- **Exercise brief**
Please rewrite the material from the line with "You are a computer-use agent. The image" up to and including the line with "click(x=1315, y=162)", replacing "Instruction" with "Directive" and leaving everything else unchanged.

- **Exercise input**
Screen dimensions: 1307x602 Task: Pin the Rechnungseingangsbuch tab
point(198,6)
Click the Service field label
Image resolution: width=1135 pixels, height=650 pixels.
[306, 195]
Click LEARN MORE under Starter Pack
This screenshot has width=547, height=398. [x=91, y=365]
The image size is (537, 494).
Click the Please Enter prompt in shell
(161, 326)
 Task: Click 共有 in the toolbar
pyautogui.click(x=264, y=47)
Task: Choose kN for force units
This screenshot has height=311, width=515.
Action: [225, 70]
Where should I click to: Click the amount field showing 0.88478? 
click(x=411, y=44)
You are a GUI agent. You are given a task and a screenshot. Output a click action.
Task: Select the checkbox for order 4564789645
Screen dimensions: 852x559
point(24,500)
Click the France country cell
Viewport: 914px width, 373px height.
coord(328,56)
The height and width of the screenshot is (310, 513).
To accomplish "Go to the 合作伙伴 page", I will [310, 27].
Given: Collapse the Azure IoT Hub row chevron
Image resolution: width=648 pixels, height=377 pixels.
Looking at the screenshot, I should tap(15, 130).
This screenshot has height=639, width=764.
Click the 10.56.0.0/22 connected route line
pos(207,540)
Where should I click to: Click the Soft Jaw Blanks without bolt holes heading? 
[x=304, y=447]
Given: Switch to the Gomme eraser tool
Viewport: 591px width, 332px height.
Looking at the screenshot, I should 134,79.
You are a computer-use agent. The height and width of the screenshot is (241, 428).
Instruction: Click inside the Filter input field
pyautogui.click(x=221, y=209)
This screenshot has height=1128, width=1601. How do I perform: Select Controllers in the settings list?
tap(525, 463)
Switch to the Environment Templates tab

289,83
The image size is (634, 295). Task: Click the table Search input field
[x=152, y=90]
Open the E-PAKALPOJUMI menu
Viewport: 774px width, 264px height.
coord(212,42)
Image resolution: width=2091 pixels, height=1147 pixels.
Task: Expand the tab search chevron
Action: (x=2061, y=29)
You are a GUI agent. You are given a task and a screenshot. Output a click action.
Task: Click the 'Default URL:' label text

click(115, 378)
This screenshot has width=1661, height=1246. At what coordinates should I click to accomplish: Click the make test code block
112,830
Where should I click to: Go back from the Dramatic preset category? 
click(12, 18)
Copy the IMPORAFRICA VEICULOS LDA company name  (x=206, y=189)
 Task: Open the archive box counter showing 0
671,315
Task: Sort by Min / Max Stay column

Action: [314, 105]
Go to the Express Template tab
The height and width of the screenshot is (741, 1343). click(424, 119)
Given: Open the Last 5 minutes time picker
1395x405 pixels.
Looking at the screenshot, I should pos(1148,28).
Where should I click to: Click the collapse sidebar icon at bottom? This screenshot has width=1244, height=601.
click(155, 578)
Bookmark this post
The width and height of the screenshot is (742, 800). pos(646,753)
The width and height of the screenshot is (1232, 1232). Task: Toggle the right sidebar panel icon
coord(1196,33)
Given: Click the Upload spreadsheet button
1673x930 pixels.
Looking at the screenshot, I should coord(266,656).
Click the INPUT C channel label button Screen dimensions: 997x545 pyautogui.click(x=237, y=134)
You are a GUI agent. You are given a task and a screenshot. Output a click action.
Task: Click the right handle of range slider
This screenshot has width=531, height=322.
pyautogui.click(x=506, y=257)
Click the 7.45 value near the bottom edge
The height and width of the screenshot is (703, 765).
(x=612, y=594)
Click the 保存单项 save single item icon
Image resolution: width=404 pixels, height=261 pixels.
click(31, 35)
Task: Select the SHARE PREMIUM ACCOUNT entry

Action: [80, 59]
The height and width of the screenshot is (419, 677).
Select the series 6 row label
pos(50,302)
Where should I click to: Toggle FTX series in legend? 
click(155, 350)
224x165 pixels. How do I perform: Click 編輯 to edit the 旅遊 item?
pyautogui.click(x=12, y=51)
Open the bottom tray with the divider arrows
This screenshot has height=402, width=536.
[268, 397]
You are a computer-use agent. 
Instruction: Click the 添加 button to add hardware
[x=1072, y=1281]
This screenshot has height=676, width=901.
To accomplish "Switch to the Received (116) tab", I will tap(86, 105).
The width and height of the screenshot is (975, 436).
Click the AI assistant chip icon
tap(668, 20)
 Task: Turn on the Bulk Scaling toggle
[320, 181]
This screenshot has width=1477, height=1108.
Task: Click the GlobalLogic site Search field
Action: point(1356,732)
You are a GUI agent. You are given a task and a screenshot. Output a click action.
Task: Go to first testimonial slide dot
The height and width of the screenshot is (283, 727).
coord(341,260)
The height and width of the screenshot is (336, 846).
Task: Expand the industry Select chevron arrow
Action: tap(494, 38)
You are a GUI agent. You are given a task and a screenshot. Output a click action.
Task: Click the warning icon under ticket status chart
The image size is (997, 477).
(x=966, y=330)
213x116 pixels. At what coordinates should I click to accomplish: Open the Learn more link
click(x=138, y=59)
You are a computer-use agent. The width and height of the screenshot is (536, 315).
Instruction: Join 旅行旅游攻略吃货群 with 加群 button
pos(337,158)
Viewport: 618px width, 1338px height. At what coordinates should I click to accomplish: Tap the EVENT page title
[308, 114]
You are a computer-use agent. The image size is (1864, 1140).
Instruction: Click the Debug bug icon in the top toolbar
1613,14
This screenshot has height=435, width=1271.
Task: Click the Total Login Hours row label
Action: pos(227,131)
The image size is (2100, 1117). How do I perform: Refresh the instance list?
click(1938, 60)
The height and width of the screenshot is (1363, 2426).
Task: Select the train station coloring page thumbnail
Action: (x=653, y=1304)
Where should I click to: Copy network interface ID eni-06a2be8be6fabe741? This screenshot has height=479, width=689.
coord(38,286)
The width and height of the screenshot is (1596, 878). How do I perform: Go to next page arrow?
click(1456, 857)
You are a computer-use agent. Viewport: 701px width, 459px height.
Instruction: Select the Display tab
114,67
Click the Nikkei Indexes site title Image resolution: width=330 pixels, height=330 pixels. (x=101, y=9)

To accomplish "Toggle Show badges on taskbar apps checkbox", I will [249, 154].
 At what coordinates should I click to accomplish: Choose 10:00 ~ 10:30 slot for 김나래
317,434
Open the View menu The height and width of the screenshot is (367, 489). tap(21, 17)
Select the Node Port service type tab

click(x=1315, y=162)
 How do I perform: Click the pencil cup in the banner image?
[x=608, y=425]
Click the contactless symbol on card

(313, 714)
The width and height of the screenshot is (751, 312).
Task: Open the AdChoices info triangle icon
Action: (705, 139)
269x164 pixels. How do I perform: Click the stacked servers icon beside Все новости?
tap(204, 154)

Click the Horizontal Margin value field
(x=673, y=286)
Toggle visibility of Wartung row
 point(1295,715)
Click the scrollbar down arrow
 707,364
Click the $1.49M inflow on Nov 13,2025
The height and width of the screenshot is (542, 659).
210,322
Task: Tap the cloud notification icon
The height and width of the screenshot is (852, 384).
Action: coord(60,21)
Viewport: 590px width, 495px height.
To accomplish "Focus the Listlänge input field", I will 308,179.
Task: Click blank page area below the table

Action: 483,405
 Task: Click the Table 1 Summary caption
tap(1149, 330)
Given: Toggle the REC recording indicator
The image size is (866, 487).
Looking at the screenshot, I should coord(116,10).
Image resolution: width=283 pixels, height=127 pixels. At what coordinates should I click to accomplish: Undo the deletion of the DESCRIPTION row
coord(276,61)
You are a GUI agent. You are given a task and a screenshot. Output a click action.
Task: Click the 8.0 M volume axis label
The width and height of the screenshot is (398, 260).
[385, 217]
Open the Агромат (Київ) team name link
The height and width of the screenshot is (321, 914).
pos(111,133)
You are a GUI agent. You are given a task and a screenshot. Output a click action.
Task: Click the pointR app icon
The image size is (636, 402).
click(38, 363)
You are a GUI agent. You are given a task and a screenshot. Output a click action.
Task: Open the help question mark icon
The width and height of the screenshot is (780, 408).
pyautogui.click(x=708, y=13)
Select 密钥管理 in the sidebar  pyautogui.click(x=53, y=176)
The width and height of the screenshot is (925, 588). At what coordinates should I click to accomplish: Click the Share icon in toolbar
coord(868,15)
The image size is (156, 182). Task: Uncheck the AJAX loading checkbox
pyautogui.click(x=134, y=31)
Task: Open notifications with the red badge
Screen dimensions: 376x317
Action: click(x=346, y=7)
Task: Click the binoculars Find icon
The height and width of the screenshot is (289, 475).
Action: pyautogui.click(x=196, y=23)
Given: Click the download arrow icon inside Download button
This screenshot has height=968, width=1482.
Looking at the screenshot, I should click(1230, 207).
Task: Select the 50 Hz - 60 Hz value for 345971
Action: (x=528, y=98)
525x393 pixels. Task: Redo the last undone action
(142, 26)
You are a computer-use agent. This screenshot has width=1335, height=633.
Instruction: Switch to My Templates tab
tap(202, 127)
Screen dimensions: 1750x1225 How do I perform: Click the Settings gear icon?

- **Full answer**
You are a computer-use agent. The image size is (1864, 1140).
Directive: Click the Debug bug icon in the top toolbar
1613,14
This screenshot has height=435, width=1271.
Task: Click the Total Login Hours row label
Action: pos(227,131)
The image size is (2100, 1117). How do I perform: Refresh the instance list?
click(1938, 60)
The height and width of the screenshot is (1363, 2426).
Task: Select the train station coloring page thumbnail
Action: (x=653, y=1304)
Where should I click to: Copy network interface ID eni-06a2be8be6fabe741? This screenshot has height=479, width=689.
coord(38,286)
The width and height of the screenshot is (1596, 878). How do I perform: Go to next page arrow?
click(1456, 857)
You are a computer-use agent. Viewport: 701px width, 459px height.
Directive: Select the Display tab
114,67
Click the Nikkei Indexes site title Image resolution: width=330 pixels, height=330 pixels. (x=101, y=9)

To accomplish "Toggle Show badges on taskbar apps checkbox", I will [249, 154].
 At what coordinates should I click to accomplish: Choose 10:00 ~ 10:30 slot for 김나래
317,434
Open the View menu The height and width of the screenshot is (367, 489). tap(21, 17)
Select the Node Port service type tab

click(x=1315, y=162)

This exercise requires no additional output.